Which invoicing method is tax-compliant?

Answer:
The choice of invoicing method should be based on the actual nature of the transaction between the enterprise and the end customers (via the intermediary partner). Specifically:

Option 1 – Invoicing per glass of wine:
If the primary activity is the sale of goods (wine), i.e., ticket holders are essentially purchasing wine (in tasting portions), invoices should be issued as sales of wine by glass. In this case, the company must ensure:

  • Proper documentation of the decanting process from bottle to glass;

  • A valid business license covering the sale of alcoholic beverages;

  • Compliance with applicable taxes: special consumption tax (SCT), VAT, and corporate income tax (CIT).
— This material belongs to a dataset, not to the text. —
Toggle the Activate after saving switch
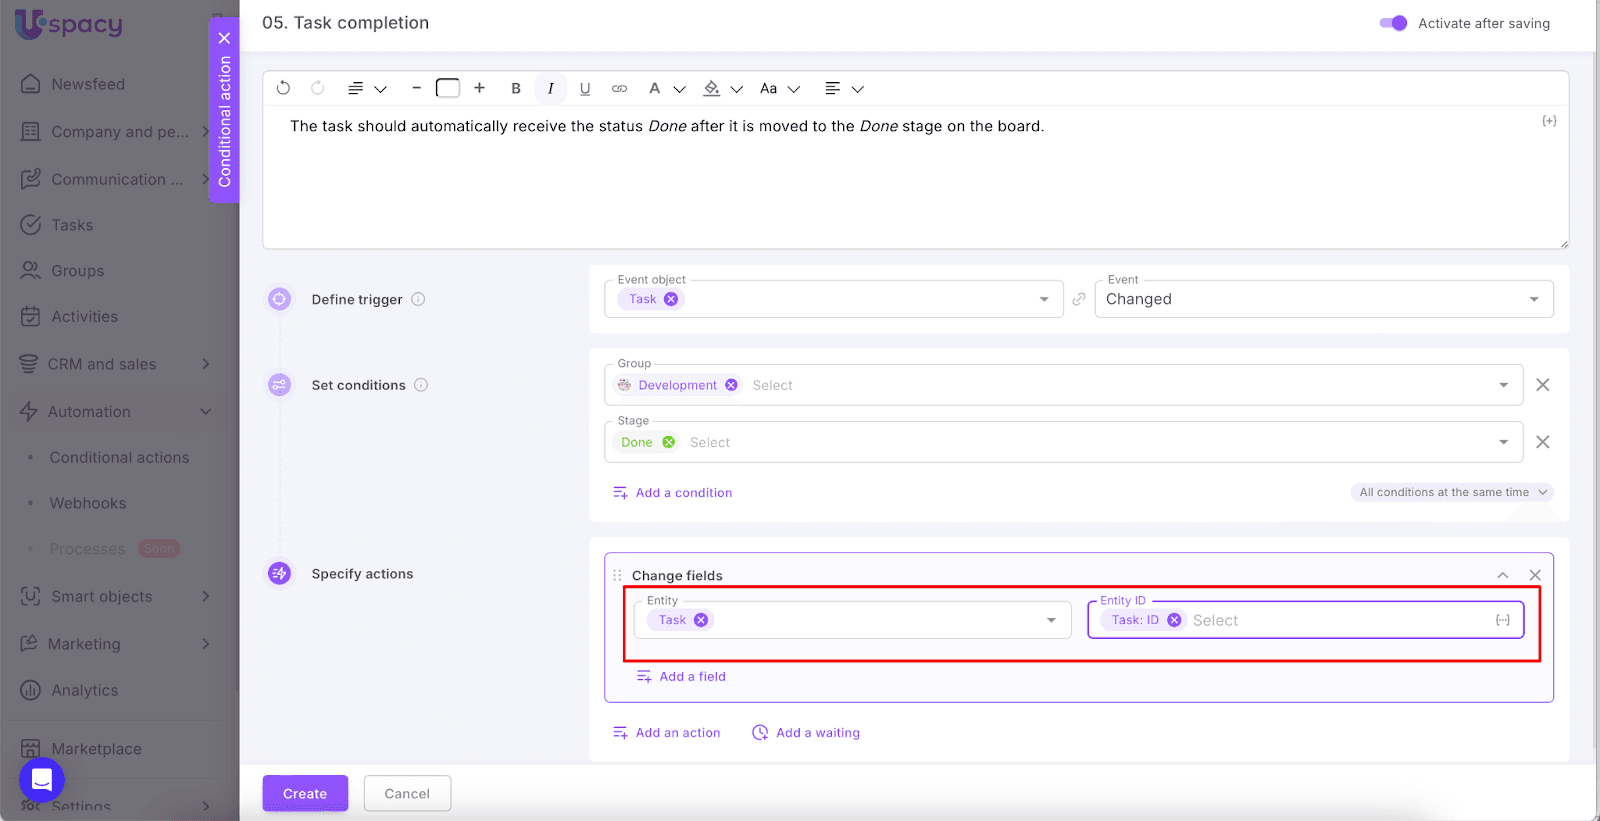click(1393, 23)
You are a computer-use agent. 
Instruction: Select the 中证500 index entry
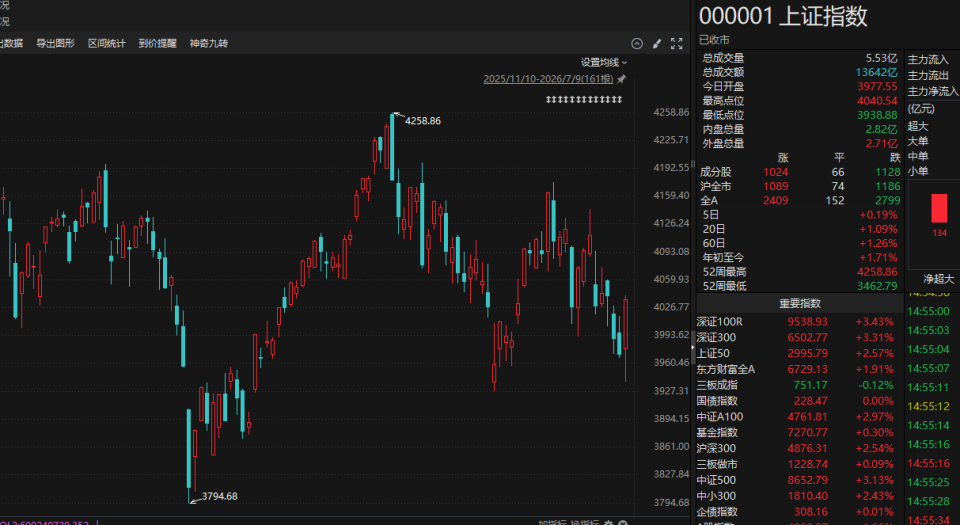[x=795, y=480]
Option 2 – Invoicing as an event service:
If the essence of the activity is an experience-based wine event (where wine tasting is just a component), invoicing should be done as a service. This is appropriate if:

  • The company offers a comprehensive service including event organization and knowledge sharing, not merely wine sales;

  • The company is licensed for event organization and product promotion;

  • Event-related documents are available, such as agendas, banners, flyers, and guest lists.

Conclusion:
Invoicing as a wine event service is appropriate if the event is experiential and educational in nature. Conversely, if wine is the core offering and the event is essentially a form of sales, invoices should reflect wine sales by serving and comply with relevant tax regulations.
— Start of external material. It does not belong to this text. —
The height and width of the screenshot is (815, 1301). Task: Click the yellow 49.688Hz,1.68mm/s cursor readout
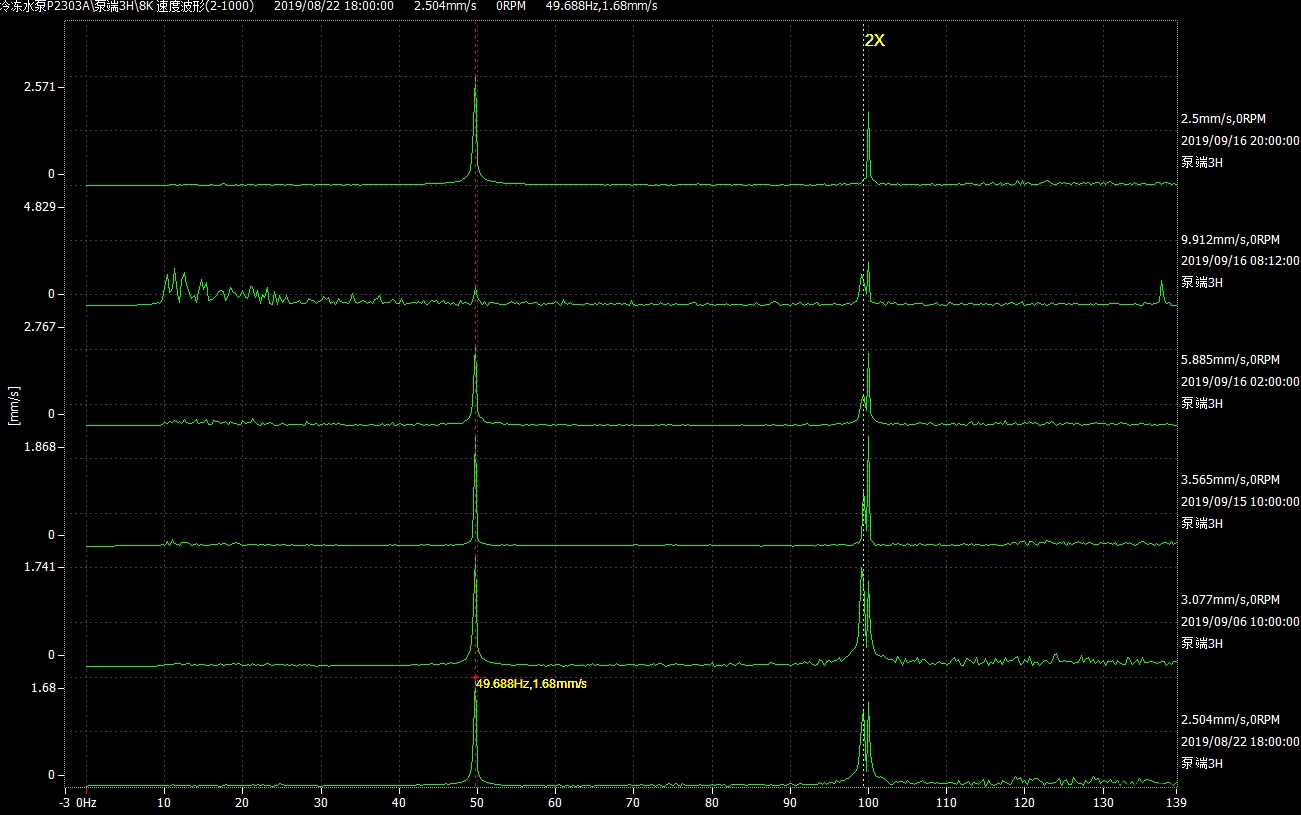coord(531,684)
Note: To ensure compliance and transparency during tax finalization, companies must retain all documentation related to the event description, contracts, marketing materials, and guest participation records.

Legal basis:

  • Article 5.1, Circular 219/2013/TT-BTC on VAT;

  • Circulars 78/2021/TT-BTC and 39/2014/TT-BTC on e-invoices;

  • Current Law on Special Consumption Tax (if applicable to wine);

  • References:


Question 3:
A company is executing renovation contracts for offices and warehouses in Binh Thanh District, HCMC, and store renovations in District 1, HCMC. These renovation costs are currently recorded as fixed assets under “Buildings and Structures.” Do these assets qualify as fixed assets under current regulations?

Answer:
Whether renovation costs should be capitalized as fixed assets (FAs) or expensed as prepaid costs depends on the nature, value, and future economic benefits of the asset.

a) Case of office and warehouse in Binh Thanh District:

  • If the renovation enhances quality, extends useful life, or increases the utility of existing assets, and all four criteria under Article 35 of Circular No. 200/2014/TT-BTC are met, the costs can be capitalized as fixed assets:

    1. Expected to bring future economic benefits;

    2. Cost can be reliably measured;

    3. Useful life of at least 1 year;

    4. Value of at least VND 30 million.

→ These can be recorded as tangible FAs under “Buildings and Structures” and depreciated over the expected useful life (e.g., 10 years).

b) Case of the store in District 1 (in a shopping mall):

  • Even if a retail license for alcohol has not yet been obtained, the store has a business cooperation contract and is intended for future commercial use.

  • If the renovation value exceeds the regulated threshold and is expected to yield future benefits, and the cost can be reliably measured → the store can also be recorded as a tangible FA, provided the company wants to manage and depreciate the asset accordingly.

Note:
To determine whether to capitalize or expense, the company must:

  • Review lease agreements, acceptance minutes, asset handover documents;

  • Clearly define usage purpose, operational duration, and apply suitable internal accounting policies.
    If the costs do not meet FA criteria, they may be recorded under long-term prepaid expenses (account 242) and amortized over time.

Legal basis:

  • Article 35, Circular 200/2014/TT-BTC: Criteria for recognition of tangible fixed assets;

  • Clause 1, Point đ, Article 35: Allows for FA cost increases due to renovations that enhance capacity, extend lifespan, or improve quality.